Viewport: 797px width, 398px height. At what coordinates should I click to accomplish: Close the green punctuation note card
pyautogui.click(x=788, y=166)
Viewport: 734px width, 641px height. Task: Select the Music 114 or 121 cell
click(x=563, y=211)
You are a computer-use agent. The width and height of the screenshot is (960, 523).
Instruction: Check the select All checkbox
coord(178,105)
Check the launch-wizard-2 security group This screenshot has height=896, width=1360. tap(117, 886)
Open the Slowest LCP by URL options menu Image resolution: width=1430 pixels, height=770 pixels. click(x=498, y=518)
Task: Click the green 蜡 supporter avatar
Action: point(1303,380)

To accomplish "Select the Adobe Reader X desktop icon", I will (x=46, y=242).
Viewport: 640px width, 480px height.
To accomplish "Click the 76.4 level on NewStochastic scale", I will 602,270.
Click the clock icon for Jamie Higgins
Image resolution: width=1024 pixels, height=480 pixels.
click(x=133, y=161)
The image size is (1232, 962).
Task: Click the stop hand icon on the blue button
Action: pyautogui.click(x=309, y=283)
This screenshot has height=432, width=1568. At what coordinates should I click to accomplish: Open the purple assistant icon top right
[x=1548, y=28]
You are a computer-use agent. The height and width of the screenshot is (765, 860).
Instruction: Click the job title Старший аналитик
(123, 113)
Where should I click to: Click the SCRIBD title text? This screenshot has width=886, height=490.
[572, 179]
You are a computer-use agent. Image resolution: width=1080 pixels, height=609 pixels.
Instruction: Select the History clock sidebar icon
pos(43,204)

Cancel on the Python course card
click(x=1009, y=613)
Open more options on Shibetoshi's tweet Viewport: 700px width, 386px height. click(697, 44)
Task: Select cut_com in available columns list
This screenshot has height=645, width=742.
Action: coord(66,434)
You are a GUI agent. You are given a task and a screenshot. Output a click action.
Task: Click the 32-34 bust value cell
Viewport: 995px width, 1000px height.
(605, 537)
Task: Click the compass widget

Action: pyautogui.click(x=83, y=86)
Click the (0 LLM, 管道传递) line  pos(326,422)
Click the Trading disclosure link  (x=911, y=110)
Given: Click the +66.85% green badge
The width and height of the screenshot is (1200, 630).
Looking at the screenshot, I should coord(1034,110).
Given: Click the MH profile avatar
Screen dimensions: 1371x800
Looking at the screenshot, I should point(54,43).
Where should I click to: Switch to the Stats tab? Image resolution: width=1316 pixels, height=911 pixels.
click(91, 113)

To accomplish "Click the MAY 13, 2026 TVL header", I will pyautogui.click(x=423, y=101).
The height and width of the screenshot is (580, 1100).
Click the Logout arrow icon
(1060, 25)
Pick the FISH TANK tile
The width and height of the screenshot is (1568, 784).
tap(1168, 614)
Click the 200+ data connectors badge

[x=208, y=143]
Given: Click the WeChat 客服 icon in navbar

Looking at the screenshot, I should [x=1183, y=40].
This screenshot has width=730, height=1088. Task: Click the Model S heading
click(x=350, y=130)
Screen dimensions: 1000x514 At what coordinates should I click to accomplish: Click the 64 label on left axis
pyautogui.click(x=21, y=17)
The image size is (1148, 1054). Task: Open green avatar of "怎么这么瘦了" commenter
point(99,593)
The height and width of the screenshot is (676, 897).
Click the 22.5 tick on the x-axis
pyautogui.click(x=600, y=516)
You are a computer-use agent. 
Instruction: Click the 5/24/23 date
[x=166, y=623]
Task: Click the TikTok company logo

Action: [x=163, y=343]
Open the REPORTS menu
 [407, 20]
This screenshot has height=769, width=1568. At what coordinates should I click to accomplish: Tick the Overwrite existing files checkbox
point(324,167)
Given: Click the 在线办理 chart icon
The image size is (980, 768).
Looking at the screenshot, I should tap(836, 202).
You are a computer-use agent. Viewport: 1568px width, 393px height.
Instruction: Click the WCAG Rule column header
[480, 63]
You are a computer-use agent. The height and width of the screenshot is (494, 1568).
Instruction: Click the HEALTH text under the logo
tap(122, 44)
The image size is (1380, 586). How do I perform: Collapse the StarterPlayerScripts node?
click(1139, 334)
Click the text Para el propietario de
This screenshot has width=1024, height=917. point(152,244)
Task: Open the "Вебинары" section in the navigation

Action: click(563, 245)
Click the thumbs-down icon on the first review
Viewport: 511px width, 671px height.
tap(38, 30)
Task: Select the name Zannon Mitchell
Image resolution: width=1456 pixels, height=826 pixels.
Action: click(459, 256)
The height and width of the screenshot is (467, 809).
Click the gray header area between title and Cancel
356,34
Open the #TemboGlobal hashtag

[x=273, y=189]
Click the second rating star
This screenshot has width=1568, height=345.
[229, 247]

What you have to do:
Take every line from the data that includes the word "agent".

Answer space:
You are a computer-use agent. The width and height of the screenshot is (960, 523).
You are a computer-use agent. The height and width of the screenshot is (765, 860).
You are a computer-use agent. Image resolution: width=1080 pixels, height=609 pixels.
You are a GUI agent. You are given a task and a screenshot. Output a click action.
You are a computer-use agent. 
You are a computer-use agent. Viewport: 1568px width, 393px height.
You are a computer-use agent. The height and width of the screenshot is (494, 1568).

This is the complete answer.